Set of tasks -
1. In the hotel booking analysis notebook, which four columns are dropped right after the CSV file is loaded?
2. Continue the hotel booking analysis notebook from the point where it stops.

Excerpted passage -
*-*-*

#### Importing Libraries

In [None]:
pip install matplotlib


In [None]:
import pandas as pd                  # Import the pandas module and alias it as 'pd'
import matplotlib.pyplot as plt      # Import the matplotlib module's pyplot interface and alias it as 'plt'
import seaborn as sns                # Import the seaborn data visualization library and alias it as 'sns'
import warnings                      # Import the warnings module for suppressing warnings
warnings.filterwarnings('ignore')    # Ignore warning messages during runtime


#### Loading the Dataset

In [None]:
df = pd.read_csv('hotel_booking.csv')

In [None]:
df = df.drop(['name','email', 'phone-number', 'credit_card'], axis=1)

In [None]:
df.head(6)

#### Exploratory Data Analysis and Data Cleaning

In [None]:
df.tail(5)

In [None]:
df.info()

In [None]:
df.shape

In [None]:
df.columns

In [None]:
df['reservation_status_date'] = pd.to_datetime(df['reservation_status_date'])

In [None]:
df.describe(include= 'object')

In [None]:
# Loop through columns that contain object/string data in the dataframe's summary statistics
for col in df.describe(include='object').columns:
    
    # Print the name of the column
    print(col)
    
    # Print the unique values in that column
    print(df[col].unique())
    print('___'*40)


In [None]:
df.isnull().sum()

In [None]:
df.drop(['company', 'agent'],axis=1, inplace=True)  #Delete 'company', 'agent' col from the df
df.dropna(inplace=True)     # delete all row where have missing value.

In [None]:
df.describe()

In [None]:
df = df[df['adr']<5000]  

#### Data Analysis and visualizations

In [None]:
Cancelled_perc = df['is_canceled'].value_counts(normalize=True)
print(Cancelled_perc)

plt.figure(figsize= (5, 3))
plt.title('Reservation status count')
plt.bar(['Not canceled','Canceled'],df['is_canceled'].value_counts(), edgecolor = 'k', width = 0.4)
plt.show()

In [None]:
# Create a new plot figure with a specified size of 8 inches (width) by 4 inches (height)
plt.figure(figsize=(8,4))

# Create a countplot using seaborn (sns) with the specified data frame (df), 
# x-axis variable ('hotel'), and hue variable ('is_canceled'), 
# and use the 'Blues' color palette.
ax1 = sns.countplot(x='hotel', hue='is_canceled', data=df, palette='Blues')

# Get the legend handles and labels from the plot and store them in a variable 'legend_labels'
legend_labels = ax1.get_legend_handles_labels()

*-*-*

Dataset section -
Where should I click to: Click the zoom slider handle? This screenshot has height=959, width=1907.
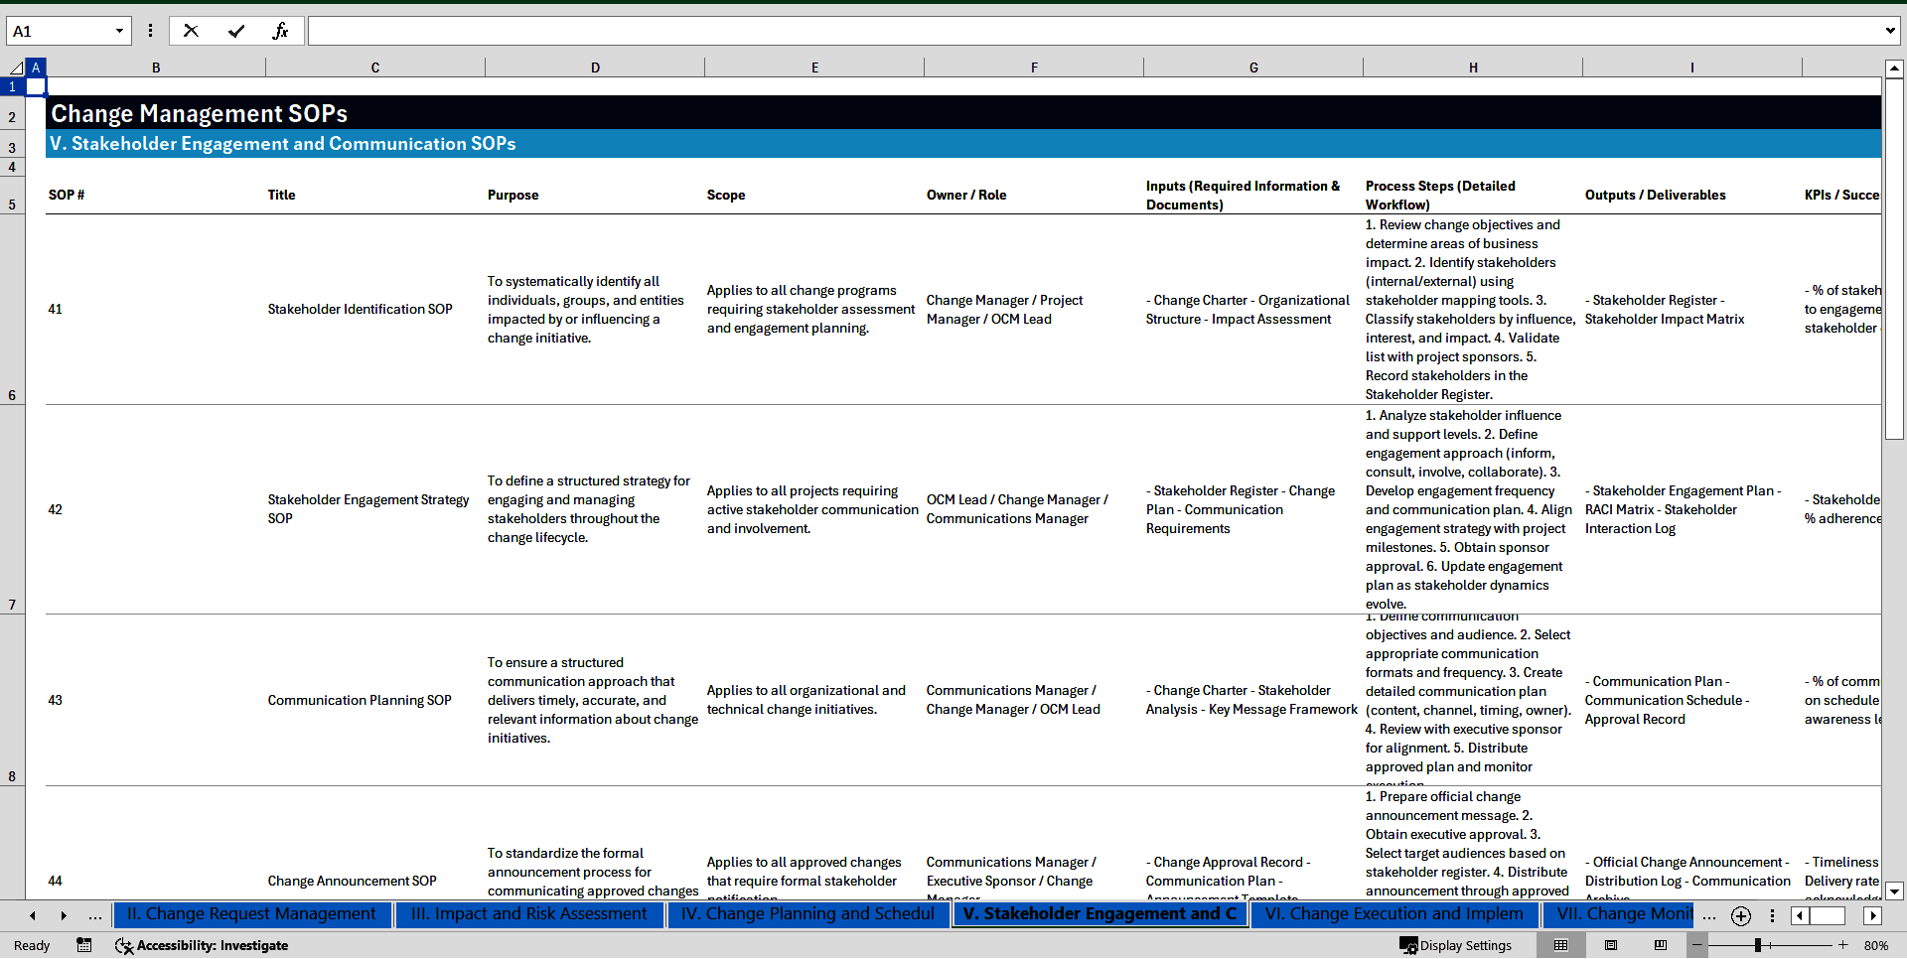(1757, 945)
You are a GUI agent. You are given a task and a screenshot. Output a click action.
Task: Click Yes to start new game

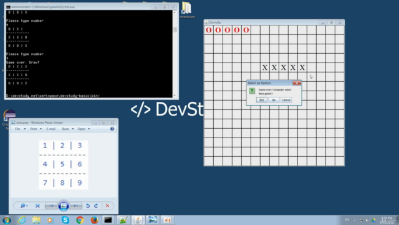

*-*-*

Answers -
1. name, email, phone-number, and credit_card

2.
# Add a legend to the plot with the specified location outside of the plot area
ax1.legend(bbox_to_anchor=(1, 1))

# Set the title of the plot to 'Reservation status in different hotels' with a font size of 20
plt.title('Reservation status in different hotels', size=20)

# Set the label for the x-axis to 'hotel'
plt.xlabel('hotel')

# Set the label for the y-axis to 'number of reservation'
plt.ylabel('number of reservation')

# Add a legend to the plot with the specified labels 'not canceled' and 'canceled'
plt.legend(['not canceled', 'canceled'])

# Show the plot
plt.show()


In [None]:
# Subset the DataFrame to only include rows where the hotel is 'Resort Hotel'
resort_hotel = df[df['hotel'] == 'Resort Hotel']

# Count the number of canceled and not canceled bookings for the resort hotel
resort_hotel_cancel_counts = resort_hotel['is_canceled'].value_counts(normalize=True)

In [None]:
# Subset the data to only include the City Hotel
city_hotel = df[df['hotel'] == 'City Hotel']

# Calculate the number and proportion of canceled bookings for the City Hotel
# The `normalize` argument is set to `True` to show proportions instead of counts
city_hotel['is_canceled'].value_counts(normalize=True)

In [None]:
# Calculate the average ADR for each day for the resort hotel
resort_hotel = resort_hotel.groupby('reservation_status_date')[['adr']].mean()

# Calculate the average ADR for each day for the city hotel
city_hotel = city_hotel.groupby('reservation_status_date')[['adr']].mean()

In [None]:
# Set the size of the figure
plt.figure(figsize= (22,5))

# Set the title of the plot
plt.title('Average Daily Rate in City and Resort Hotel', fontsize = 30)

# Plot the Average Daily Rate for the Resort Hotel
plt.plot(resort_hotel.index, resort_hotel['adr'], label = 'Resort Hotel')

# Plot the Average Daily Rate for the City Hotel
plt.plot(city_hotel.index, city_hotel['adr'], label = 'City Hotel')

# Set the legend with the font size
plt.legend(fontsize = 20)

# Display the plot
plt.show()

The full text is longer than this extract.